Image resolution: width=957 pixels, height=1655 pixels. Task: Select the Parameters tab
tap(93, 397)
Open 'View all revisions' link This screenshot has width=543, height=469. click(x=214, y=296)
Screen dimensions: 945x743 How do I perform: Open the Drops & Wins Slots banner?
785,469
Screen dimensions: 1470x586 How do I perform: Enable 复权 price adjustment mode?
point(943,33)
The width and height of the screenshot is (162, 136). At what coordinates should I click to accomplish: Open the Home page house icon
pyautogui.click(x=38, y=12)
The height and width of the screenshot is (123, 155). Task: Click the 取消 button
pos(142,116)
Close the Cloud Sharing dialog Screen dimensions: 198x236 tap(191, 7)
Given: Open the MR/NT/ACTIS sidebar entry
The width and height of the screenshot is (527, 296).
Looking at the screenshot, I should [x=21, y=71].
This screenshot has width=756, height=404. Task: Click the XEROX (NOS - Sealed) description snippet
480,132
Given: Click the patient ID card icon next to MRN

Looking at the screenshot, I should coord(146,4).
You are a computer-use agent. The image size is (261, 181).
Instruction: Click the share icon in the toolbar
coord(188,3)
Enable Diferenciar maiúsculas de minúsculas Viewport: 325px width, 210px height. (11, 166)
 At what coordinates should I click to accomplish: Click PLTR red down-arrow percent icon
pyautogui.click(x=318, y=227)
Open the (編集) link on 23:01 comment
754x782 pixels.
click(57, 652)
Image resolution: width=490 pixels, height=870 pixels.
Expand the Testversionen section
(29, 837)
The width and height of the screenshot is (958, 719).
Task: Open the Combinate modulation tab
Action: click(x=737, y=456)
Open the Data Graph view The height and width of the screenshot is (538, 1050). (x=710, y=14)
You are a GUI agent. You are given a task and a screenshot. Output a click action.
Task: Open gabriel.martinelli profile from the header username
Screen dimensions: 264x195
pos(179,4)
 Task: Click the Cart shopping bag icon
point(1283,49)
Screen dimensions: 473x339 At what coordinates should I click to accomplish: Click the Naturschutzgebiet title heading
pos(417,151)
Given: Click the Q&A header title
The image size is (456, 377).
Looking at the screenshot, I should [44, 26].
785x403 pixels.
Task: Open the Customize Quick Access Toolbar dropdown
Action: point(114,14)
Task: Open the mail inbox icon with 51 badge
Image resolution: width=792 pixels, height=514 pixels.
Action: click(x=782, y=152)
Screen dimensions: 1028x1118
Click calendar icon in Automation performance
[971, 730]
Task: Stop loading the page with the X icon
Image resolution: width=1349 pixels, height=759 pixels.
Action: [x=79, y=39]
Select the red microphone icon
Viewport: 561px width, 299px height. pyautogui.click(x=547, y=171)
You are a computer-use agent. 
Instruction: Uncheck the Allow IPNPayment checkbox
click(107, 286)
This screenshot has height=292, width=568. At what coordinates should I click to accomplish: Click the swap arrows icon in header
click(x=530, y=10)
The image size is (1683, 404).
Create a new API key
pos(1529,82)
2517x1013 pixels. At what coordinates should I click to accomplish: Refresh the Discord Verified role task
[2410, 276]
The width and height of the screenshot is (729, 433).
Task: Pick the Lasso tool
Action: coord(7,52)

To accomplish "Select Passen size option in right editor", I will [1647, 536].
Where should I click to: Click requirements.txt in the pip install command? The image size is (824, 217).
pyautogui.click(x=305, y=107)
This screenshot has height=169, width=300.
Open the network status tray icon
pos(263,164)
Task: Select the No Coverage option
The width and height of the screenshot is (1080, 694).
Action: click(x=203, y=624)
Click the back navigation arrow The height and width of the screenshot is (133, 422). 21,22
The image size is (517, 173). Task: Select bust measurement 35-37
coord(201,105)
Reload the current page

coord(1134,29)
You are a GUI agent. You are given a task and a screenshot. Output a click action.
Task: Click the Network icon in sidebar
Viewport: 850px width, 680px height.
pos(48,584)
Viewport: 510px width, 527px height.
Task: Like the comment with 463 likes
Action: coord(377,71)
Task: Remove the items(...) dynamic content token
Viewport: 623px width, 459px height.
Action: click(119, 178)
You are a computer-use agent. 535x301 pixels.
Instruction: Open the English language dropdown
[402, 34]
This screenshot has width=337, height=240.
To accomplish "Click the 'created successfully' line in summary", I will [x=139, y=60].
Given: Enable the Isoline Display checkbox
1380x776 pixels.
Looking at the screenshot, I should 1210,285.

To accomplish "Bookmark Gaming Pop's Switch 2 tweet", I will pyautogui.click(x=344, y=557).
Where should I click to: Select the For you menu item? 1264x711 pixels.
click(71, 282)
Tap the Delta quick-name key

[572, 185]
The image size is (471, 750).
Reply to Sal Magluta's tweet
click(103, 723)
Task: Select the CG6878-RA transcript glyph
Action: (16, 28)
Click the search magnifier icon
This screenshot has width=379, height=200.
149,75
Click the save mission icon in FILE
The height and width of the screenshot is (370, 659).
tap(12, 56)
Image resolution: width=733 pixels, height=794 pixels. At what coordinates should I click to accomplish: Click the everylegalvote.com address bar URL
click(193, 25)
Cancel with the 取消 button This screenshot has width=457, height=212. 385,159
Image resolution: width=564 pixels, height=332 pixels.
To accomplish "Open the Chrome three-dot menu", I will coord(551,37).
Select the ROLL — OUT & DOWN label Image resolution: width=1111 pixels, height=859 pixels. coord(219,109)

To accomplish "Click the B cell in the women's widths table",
--------------------------------------------------
TO BE DONE — Reproduce every one of the records above, line for line, with no changes.

SOLUTION FOR THIS PROBLEM —
Image resolution: width=957 pixels, height=1655 pixels. Task: Select the Parameters tab
tap(93, 397)
Open 'View all revisions' link This screenshot has width=543, height=469. click(x=214, y=296)
Screen dimensions: 945x743 How do I perform: Open the Drops & Wins Slots banner?
785,469
Screen dimensions: 1470x586 How do I perform: Enable 复权 price adjustment mode?
point(943,33)
The width and height of the screenshot is (162, 136). At what coordinates should I click to accomplish: Open the Home page house icon
pyautogui.click(x=38, y=12)
The height and width of the screenshot is (123, 155). Task: Click the 取消 button
pos(142,116)
Close the Cloud Sharing dialog Screen dimensions: 198x236 tap(191, 7)
Given: Open the MR/NT/ACTIS sidebar entry
The width and height of the screenshot is (527, 296).
Looking at the screenshot, I should [x=21, y=71].
This screenshot has width=756, height=404. Task: Click the XEROX (NOS - Sealed) description snippet
480,132
Given: Click the patient ID card icon next to MRN

Looking at the screenshot, I should coord(146,4).
You are a computer-use agent. The image size is (261, 181).
Instruction: Click the share icon in the toolbar
coord(188,3)
Enable Diferenciar maiúsculas de minúsculas Viewport: 325px width, 210px height. (11, 166)
 At what coordinates should I click to accomplish: Click PLTR red down-arrow percent icon
pyautogui.click(x=318, y=227)
Open the (編集) link on 23:01 comment
754x782 pixels.
click(57, 652)
Image resolution: width=490 pixels, height=870 pixels.
Expand the Testversionen section
(29, 837)
The width and height of the screenshot is (958, 719).
Task: Open the Combinate modulation tab
Action: click(x=737, y=456)
Open the Data Graph view The height and width of the screenshot is (538, 1050). (x=710, y=14)
You are a GUI agent. You are given a task and a screenshot. Output a click action.
Task: Open gabriel.martinelli profile from the header username
Screen dimensions: 264x195
pos(179,4)
 Task: Click the Cart shopping bag icon
point(1283,49)
Screen dimensions: 473x339 At what coordinates should I click to accomplish: Click the Naturschutzgebiet title heading
pos(417,151)
Given: Click the Q&A header title
The image size is (456, 377).
Looking at the screenshot, I should [44, 26].
785x403 pixels.
Task: Open the Customize Quick Access Toolbar dropdown
Action: point(114,14)
Task: Open the mail inbox icon with 51 badge
Image resolution: width=792 pixels, height=514 pixels.
Action: click(x=782, y=152)
Screen dimensions: 1028x1118
Click calendar icon in Automation performance
[971, 730]
Task: Stop loading the page with the X icon
Image resolution: width=1349 pixels, height=759 pixels.
Action: [x=79, y=39]
Select the red microphone icon
Viewport: 561px width, 299px height. pyautogui.click(x=547, y=171)
You are a computer-use agent. 
Instruction: Uncheck the Allow IPNPayment checkbox
click(107, 286)
This screenshot has height=292, width=568. At what coordinates should I click to accomplish: Click the swap arrows icon in header
click(x=530, y=10)
The image size is (1683, 404).
Create a new API key
pos(1529,82)
2517x1013 pixels. At what coordinates should I click to accomplish: Refresh the Discord Verified role task
[2410, 276]
The width and height of the screenshot is (729, 433).
Task: Pick the Lasso tool
Action: coord(7,52)

To accomplish "Select Passen size option in right editor", I will [1647, 536].
Where should I click to: Click requirements.txt in the pip install command? The image size is (824, 217).
pyautogui.click(x=305, y=107)
This screenshot has height=169, width=300.
Open the network status tray icon
pos(263,164)
Task: Select the No Coverage option
The width and height of the screenshot is (1080, 694).
Action: click(x=203, y=624)
Click the back navigation arrow The height and width of the screenshot is (133, 422). 21,22
The image size is (517, 173). Task: Select bust measurement 35-37
coord(201,105)
Reload the current page

coord(1134,29)
You are a GUI agent. You are given a task and a screenshot. Output a click action.
Task: Click the Network icon in sidebar
Viewport: 850px width, 680px height.
pos(48,584)
Viewport: 510px width, 527px height.
Task: Like the comment with 463 likes
Action: coord(377,71)
Task: Remove the items(...) dynamic content token
Viewport: 623px width, 459px height.
Action: click(119, 178)
You are a computer-use agent. 535x301 pixels.
Instruction: Open the English language dropdown
[402, 34]
This screenshot has width=337, height=240.
To accomplish "Click the 'created successfully' line in summary", I will [x=139, y=60].
Given: Enable the Isoline Display checkbox
1380x776 pixels.
Looking at the screenshot, I should 1210,285.

To accomplish "Bookmark Gaming Pop's Switch 2 tweet", I will pyautogui.click(x=344, y=557).
Where should I click to: Select the For you menu item? 1264x711 pixels.
click(71, 282)
Tap the Delta quick-name key

[572, 185]
The image size is (471, 750).
Reply to Sal Magluta's tweet
click(103, 723)
Task: Select the CG6878-RA transcript glyph
Action: (16, 28)
Click the search magnifier icon
This screenshot has width=379, height=200.
149,75
Click the save mission icon in FILE
The height and width of the screenshot is (370, 659).
tap(12, 56)
Image resolution: width=733 pixels, height=794 pixels. At what coordinates should I click to accomplish: Click the everylegalvote.com address bar URL
click(193, 25)
Cancel with the 取消 button This screenshot has width=457, height=212. 385,159
Image resolution: width=564 pixels, height=332 pixels.
To accomplish "Open the Chrome three-dot menu", I will coord(551,37).
Select the ROLL — OUT & DOWN label Image resolution: width=1111 pixels, height=859 pixels. coord(219,109)

To accomplish "Click the B cell in the women's widths table",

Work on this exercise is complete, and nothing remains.